TechVision affiliate membership is free.

Participation in the attached income opportunity however requires a minimum $75 investment.


TechVision promises affiliate investors “guaranteed success”.

The Company’s powerful and constantly growing technical and software and hardware resource, showing incredible performance since 2015, combined with a team of professionals in the field of programming, investment-trading analysis and betting, guarantee profit for each TECHVISION Client.

No evidence of TechVision’s software or hardware resources exist. Nor is there any evidence of external revenue of any kind being actually used to pay affiliates.

Furthermore TechVision’s business model fails the Ponzi logic test.

If the company’s owners were able to 124% every 20 days, even a modest capital amount compounded would soon explode.

More importantly, why sell access to these incredible returns for just $75?

On top of all this TechVision is committing securities fraud.

TechVision markets a passive investment opportunity, which for regulatory purposes constitutes a securities offering.

Securities in the Netherlands and New Zealand are regulated by the AFM and Securities Commission of New Zealand respectively.

TechVision provides no evidence it has registered with the AFM, Securities Commission of New Zealand or any other securities regulator.

This means that regardless of anything else, TechVision are illegally soliciting investment in every country they operate in.

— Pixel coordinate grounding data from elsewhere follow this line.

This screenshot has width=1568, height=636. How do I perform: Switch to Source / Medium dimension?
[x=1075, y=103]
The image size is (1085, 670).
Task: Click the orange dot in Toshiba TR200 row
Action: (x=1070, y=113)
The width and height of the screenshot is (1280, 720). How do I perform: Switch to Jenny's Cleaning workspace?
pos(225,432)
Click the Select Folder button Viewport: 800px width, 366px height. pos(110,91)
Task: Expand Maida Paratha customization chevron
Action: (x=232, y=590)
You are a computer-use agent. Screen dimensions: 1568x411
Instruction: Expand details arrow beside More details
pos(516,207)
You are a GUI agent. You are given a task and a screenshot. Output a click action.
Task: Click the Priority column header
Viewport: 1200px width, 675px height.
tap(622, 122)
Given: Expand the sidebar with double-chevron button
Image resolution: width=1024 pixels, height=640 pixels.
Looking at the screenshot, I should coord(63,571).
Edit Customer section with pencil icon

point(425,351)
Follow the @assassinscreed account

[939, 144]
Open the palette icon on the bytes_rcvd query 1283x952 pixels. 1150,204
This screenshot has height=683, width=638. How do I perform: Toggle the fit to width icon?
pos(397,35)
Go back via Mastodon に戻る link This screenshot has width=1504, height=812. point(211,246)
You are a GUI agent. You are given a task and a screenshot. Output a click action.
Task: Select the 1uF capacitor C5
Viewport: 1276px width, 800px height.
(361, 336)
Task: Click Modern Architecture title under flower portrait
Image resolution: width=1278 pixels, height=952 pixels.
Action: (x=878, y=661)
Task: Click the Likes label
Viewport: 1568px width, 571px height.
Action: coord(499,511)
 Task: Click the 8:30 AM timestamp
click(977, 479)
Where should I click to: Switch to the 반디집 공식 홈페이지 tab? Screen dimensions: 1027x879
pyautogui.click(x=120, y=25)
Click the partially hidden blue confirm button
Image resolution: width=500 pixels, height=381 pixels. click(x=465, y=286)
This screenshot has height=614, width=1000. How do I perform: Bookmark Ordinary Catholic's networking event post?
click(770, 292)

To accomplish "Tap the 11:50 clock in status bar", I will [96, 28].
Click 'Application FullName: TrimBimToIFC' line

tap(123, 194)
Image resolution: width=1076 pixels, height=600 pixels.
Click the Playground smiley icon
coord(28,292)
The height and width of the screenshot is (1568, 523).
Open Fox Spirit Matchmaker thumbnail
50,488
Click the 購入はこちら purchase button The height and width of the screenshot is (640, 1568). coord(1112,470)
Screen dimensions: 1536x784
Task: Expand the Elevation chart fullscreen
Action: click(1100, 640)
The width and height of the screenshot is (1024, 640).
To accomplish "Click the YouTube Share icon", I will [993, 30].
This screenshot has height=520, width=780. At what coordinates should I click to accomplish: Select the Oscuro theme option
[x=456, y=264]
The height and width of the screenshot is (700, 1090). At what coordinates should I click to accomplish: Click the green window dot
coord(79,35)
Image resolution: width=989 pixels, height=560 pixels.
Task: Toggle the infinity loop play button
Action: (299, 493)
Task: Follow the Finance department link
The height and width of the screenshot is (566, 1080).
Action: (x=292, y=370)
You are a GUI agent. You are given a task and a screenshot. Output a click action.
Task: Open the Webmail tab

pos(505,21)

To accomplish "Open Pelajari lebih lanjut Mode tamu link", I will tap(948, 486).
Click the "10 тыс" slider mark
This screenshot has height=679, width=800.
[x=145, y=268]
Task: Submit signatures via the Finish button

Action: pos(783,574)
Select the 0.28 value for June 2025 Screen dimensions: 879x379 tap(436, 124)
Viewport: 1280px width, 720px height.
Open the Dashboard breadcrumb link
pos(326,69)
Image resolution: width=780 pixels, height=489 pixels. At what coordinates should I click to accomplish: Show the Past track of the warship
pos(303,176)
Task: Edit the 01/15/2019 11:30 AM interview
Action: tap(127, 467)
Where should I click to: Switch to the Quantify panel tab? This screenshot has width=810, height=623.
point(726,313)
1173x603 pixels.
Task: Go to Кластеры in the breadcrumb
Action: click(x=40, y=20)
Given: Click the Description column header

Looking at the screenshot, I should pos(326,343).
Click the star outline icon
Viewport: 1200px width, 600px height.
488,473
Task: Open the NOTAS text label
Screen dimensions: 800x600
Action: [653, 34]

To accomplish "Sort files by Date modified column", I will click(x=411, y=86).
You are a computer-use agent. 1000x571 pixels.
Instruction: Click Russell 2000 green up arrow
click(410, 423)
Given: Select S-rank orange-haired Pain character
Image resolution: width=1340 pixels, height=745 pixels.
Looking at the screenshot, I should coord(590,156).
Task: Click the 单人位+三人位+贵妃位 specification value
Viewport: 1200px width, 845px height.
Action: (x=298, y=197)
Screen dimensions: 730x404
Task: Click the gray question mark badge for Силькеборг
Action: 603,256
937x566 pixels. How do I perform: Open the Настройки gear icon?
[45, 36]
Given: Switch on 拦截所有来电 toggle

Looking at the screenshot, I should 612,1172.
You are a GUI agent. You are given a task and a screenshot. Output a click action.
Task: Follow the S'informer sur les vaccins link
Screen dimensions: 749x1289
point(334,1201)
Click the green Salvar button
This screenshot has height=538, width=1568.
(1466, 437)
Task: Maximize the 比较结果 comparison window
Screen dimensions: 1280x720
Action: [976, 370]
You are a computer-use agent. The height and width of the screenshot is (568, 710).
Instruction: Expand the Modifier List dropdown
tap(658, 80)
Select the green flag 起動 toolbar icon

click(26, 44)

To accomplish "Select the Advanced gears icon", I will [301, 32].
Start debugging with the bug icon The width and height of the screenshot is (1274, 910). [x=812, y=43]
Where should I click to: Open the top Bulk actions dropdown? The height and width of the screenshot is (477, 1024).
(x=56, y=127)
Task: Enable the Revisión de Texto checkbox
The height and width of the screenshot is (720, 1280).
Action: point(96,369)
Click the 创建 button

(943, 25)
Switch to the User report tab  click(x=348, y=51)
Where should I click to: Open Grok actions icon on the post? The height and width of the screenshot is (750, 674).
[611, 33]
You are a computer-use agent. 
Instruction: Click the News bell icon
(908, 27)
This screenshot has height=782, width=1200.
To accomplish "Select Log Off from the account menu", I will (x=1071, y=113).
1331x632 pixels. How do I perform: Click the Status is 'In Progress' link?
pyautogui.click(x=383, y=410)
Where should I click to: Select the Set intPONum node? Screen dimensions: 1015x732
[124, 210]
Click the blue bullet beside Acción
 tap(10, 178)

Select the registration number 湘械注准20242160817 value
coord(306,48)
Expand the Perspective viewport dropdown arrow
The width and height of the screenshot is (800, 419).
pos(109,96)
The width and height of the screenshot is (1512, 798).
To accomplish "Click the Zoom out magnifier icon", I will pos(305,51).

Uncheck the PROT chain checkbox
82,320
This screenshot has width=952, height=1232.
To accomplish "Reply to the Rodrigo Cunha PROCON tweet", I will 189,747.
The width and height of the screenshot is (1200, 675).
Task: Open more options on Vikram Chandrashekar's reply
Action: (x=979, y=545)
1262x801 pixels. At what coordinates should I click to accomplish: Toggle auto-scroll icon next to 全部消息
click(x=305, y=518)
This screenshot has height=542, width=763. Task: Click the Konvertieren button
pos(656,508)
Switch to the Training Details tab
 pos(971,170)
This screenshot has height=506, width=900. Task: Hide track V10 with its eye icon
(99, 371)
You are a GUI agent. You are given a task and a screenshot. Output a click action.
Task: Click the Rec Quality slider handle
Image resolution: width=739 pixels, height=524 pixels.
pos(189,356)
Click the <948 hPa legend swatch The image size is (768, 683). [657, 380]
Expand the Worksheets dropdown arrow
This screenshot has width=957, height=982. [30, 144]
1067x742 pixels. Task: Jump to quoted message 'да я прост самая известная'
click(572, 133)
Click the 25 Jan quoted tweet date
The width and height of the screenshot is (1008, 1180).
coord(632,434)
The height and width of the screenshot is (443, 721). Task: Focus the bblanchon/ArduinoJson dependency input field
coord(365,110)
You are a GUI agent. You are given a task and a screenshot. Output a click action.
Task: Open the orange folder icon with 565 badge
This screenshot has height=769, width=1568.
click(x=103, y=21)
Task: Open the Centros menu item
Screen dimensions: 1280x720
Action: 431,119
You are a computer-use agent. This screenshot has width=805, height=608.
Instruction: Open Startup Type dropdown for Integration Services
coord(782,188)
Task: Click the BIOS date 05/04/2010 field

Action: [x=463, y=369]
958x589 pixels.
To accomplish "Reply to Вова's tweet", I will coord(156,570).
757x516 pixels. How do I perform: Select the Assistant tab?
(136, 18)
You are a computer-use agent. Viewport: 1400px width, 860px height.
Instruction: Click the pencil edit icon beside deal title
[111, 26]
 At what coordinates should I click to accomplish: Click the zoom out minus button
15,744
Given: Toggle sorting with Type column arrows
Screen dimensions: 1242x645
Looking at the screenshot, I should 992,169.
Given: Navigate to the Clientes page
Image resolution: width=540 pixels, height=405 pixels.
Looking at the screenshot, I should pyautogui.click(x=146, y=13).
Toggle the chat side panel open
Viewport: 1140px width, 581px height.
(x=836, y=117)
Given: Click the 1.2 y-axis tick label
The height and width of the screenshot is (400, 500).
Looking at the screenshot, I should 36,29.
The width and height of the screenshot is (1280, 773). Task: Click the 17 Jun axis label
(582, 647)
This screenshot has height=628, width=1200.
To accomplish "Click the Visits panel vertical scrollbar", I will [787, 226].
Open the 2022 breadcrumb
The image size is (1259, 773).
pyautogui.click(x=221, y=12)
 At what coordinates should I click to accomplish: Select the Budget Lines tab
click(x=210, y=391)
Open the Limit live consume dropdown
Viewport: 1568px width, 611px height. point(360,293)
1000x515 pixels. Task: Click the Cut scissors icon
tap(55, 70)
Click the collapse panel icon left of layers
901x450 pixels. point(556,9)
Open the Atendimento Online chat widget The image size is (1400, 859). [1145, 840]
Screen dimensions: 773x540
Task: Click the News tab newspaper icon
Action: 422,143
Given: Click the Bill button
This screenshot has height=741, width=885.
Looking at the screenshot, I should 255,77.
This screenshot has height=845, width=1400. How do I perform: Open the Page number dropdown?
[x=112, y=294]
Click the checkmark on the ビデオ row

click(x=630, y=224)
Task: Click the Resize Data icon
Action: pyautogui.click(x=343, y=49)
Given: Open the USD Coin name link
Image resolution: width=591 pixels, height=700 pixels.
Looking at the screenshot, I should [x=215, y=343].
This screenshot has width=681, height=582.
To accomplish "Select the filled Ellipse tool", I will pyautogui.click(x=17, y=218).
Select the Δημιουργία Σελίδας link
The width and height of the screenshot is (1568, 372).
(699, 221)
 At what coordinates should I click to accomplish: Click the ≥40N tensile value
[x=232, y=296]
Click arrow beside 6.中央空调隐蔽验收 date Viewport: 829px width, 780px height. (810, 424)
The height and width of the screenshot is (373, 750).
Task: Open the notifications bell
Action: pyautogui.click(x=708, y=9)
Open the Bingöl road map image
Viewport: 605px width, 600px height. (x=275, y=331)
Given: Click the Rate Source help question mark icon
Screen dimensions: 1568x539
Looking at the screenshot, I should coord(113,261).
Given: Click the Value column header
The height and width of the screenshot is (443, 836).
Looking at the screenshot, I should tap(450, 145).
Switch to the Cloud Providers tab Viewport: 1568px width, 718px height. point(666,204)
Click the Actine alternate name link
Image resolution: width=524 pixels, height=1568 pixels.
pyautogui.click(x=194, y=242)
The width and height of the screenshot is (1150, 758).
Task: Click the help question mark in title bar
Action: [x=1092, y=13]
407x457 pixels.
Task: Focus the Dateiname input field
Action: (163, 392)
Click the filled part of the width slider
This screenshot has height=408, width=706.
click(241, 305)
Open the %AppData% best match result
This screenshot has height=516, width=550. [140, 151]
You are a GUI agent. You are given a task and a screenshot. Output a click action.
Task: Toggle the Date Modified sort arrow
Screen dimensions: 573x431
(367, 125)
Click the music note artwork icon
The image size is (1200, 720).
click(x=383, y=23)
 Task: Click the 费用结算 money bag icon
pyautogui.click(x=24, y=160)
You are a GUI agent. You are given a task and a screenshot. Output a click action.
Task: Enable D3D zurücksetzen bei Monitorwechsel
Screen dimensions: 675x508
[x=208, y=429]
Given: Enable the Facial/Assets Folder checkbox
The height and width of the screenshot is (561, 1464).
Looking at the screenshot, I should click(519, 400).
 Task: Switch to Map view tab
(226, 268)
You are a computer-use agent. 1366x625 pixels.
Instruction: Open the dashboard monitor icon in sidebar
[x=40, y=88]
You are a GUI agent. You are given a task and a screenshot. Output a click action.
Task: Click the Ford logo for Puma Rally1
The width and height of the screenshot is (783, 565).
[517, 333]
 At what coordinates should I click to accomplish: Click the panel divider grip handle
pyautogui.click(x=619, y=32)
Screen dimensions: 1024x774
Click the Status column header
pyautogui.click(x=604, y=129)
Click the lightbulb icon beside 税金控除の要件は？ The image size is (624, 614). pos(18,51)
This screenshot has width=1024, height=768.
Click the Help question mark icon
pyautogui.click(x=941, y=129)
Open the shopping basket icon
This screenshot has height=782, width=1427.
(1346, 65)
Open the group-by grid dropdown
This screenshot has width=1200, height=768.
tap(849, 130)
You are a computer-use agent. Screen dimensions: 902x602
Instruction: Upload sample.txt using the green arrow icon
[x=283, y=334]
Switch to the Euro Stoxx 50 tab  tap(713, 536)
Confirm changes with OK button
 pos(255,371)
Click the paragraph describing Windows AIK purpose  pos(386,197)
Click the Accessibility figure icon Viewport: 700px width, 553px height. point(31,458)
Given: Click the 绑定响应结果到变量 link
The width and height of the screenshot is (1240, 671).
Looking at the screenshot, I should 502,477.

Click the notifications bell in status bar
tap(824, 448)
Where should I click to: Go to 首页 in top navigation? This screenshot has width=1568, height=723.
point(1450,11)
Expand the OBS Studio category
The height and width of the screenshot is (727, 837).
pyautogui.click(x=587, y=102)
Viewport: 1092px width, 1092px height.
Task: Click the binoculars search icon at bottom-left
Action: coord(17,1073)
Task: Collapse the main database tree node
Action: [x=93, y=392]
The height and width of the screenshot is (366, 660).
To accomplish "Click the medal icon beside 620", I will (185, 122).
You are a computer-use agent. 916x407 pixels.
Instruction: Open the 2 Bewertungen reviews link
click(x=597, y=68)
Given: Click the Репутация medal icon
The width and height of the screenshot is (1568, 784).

While the AFM are unlikely to do anything other than issue a warning, and New Zealand are irrelevant as TechVision doesn’t exist there outside of a shell incorporation, the same is not true of their largest investor market.

At the time of publication Alexa estimates the US is the largest source of traffic to TechVision’s website (38%).

Securities in the US are tightly regulated by the SEC. And no, TechVision is not registered with the SEC either.

So why would a clearly European company, pretending to be a New Zealand company and soliciting investment primarily from the US opt to operate illegally?

As it stands the only verifiable source of revenue entering TechVision is new investment.

Using new investment to pay affiliates returns makes TechVision a Ponzi scheme.

As with all MLM Ponzi schemes, once affiliate recruitment dies off so too will new investment.

The math behind Ponzi schemes guarantees that when they collapse, the majority of participants lose money.